Passage à examiner:

Lorsque la crise sanitaire a contraint une majeure partie de la population à travailler, étudier et échanger à distance du jour au lendemain, la demande de produits technologiques a naturellement explosé. Le monde entier s’est retrouvé plus que jamais dépendant de la technologie pour rester connecté.
Même dans ses prévisions les plus improbables, aucune entreprise n’était préparée à cette forte hausse de la demande, accélérée par la nécessaire transformation numérique des entreprises et des foyers, notamment par l’adoption massive du télétravail/école à distance. Si elle représente une opportunité pour certains secteurs, cette forte demande s’accompagne également de nouveaux défis. Les perturbations qui ont suivi la pandémie, y compris les retards de transport, associées à des événements imprévisibles, comme des catastrophes naturelles, et ou des tensions géopolitiques, ont transformé la pénurie de composants en une crise mondiale avec de fortes augmentations de prix et des délais de livraison prolongés.

Section des données:
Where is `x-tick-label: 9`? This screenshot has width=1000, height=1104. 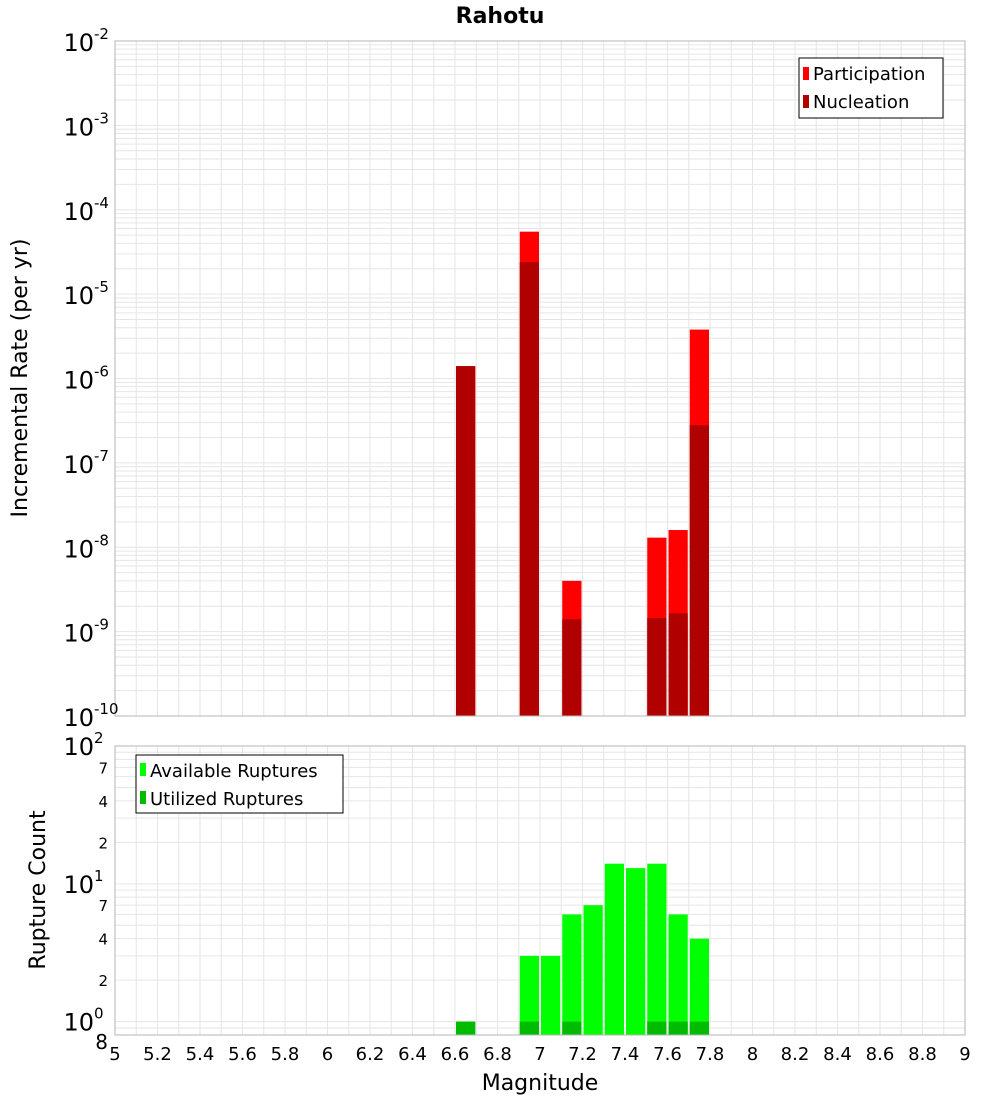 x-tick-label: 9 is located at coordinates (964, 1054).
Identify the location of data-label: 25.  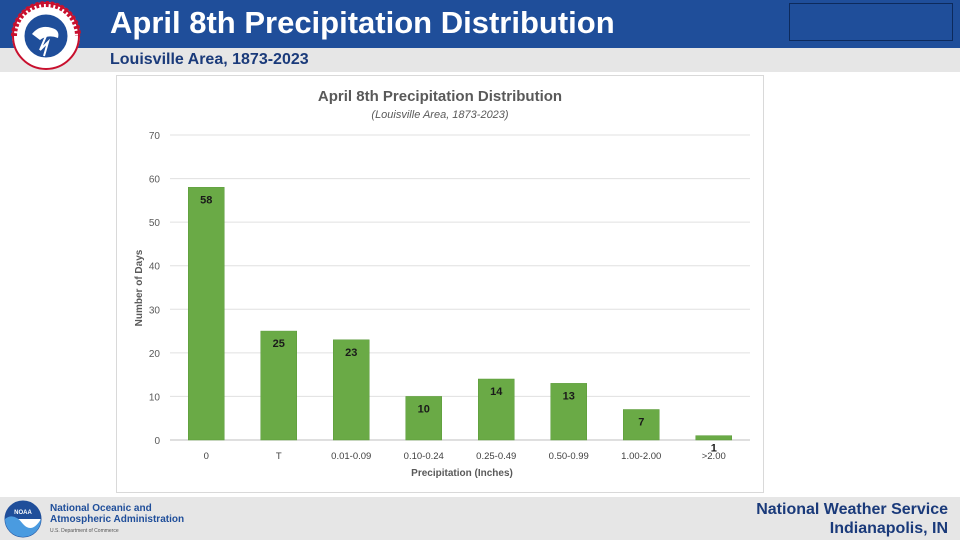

Problèmes à résoudre:
**a)** D'après le passage sur la pénurie de composants, expliquez pourquoi cette pénurie s'est transformée en crise mondiale.
**b)** Poursuivez le passage sur la pénurie de composants à partir de sa dernière phrase.

Résultats attendus:
**a)** Les perturbations qui ont suivi la pandémie, notamment les retards de transport, se sont ajoutées à des événements imprévisibles comme des catastrophes naturelles ou des tensions géopolitiques. Cette combinaison a fait de la pénurie de composants une crise mondiale, avec de fortes augmentations de prix et des délais de livraison prolongés.

**b)**
Un marché sous tension
La forte tension qui règne sur le marché des composants et des matières premières n’est pas nouvelle. La baisse des capacités de production empêche de répondre à la forte demande de certains secteurs, comme l'automobile, l'électronique grand public et les infrastructures de communication industrielles. En pleine pandémie, les gouvernements ont logiquement donné la priorité à la distribution de composants à l'industrie de la santé et aux opérations de sauvetage, affectant davantage l'industrie des communications et des réseaux. Aucun retour à la normale n’est prévu avant longtemps : 2022 commence comme 2021 s'est terminée, et la situation ne devrait pas se rétablir avant 2023.
Pour maintenir les niveaux de production, les entreprises doivent se concentrer sur la continuité et la résilience, avant de penser aux coûts.
Court-circuiter la capacité de production
Au sein de l'écosystème de l'approvisionnement électronique, différents enjeux interviennent. D’une part, il existe très peu de fabricants pour répondre aux besoins croissants du monde en matière de puces électroniques. Même avant la crise, ils étaient déjà au maximum de leurs capacités de production. D’autre part, certaines technologies sont vieillissantes ou obsolètes. Or leur renouvellement ne sera pas assuré si les quelques rares fabricants décident de concentrer leurs activités pour répondre aux demandes de composants pour des technologies plus récentes ou plus rentables. Cela pose un problème majeur d’allocation de la ressource en semi-conducteur.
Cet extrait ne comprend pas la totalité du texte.